One example of an AI-based approach that is in development in the Digital Ludeme Project (DLP) is a combination of evolutionary reconstruction of games with an evaluation of quality based on self-play. As discussed in Section 2, there is often some information about rulesets or equipment used in games thanks to archaeological evidence, but this data tends to be incomplete. Given partial game descriptions based on such evidence, evolutionary approaches (Browne, 2009) can be used to generate a set of full games as potential reconstructions. A variety of quantitative indicators of game quality, such as the drawishness of a game, or the average game length, or any bias in favour of one player over the other, may then be automatically estimated from self-play by a game-playing agent. The ability to easily model many games in Ludii, run them efficiently for self-play purposes, and the evolvability of its ludeme-based game descriptions, facilitate such an approach.

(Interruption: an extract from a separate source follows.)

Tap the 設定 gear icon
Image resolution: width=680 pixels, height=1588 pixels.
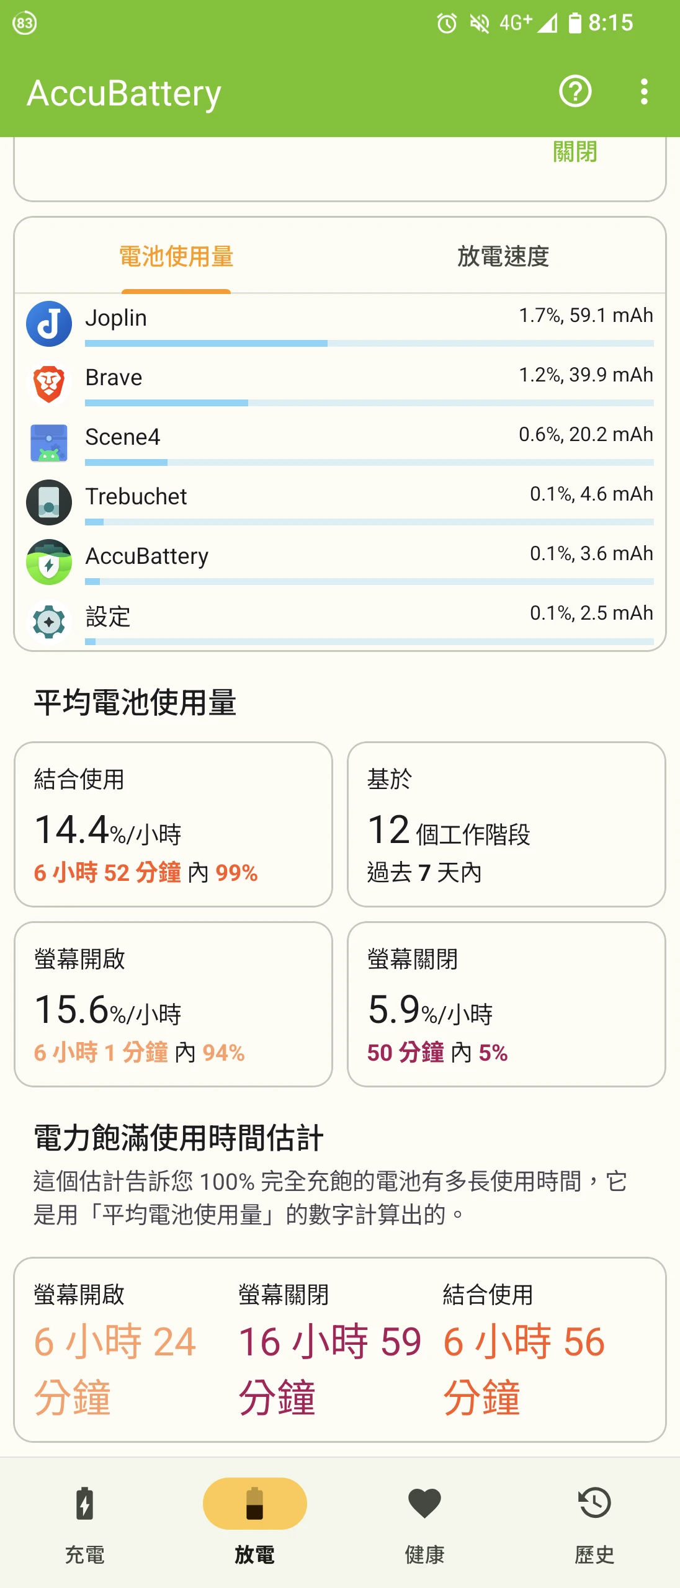49,622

Based on the intuition that high-quality rulesets may be more likely to have been truly used throughout history than rulesets that lead to extreme, obvious flaws in game quality, such an evaluation can be used to generate a restricted distribution of plausible games from the available evidence. It should be noted that this approach should be applied carefully; it cannot be ruled out with certainty that rulesets considered to be “obviously poor” by today’s standards were not still used by ancient civilisations. AI-based evaluations of game quality are envisioned to form new pieces of evidence, which are often inconclusive on their own, but may be combined with other sources of evidence.

Other examples of computational techniques under consideration in the DLP include the use of computational phylogenetics to generate hypotheses for how games may be related to each other based on their ludemes. This may provide clues about how games spread temporally, geographically and culturally, and can be combined with other types of data (such as known trade routes, wars, etc.).


This report briefly summarised the primary points discussed in a Dagstuhl research meeting in which the new research field of Digital Archæoludology (DAL) was defined. This field involves the use of Artificial Intelligence and related computational techniques, combined with – often sparse – archaeological evidence and other traditional sources, to generate reconstructions of, and otherwise improve insights into, how games may have been played and transferred throughout history. Research in this field has been started in the Digital Ludeme Project. In addition to contributions to the new field of DAL, the project is also expected to contribute to research fields such as General Game Playing and other areas of Artificial Intelligence – for instance through the development of the Ludii general game system.


This research is part of the European Research Council-funded Digital Ludeme Project (ERC Consolidator Grant #771292) run by Cameron Browne at Maastricht University’s Department of Data Science and Knowledge Engineering.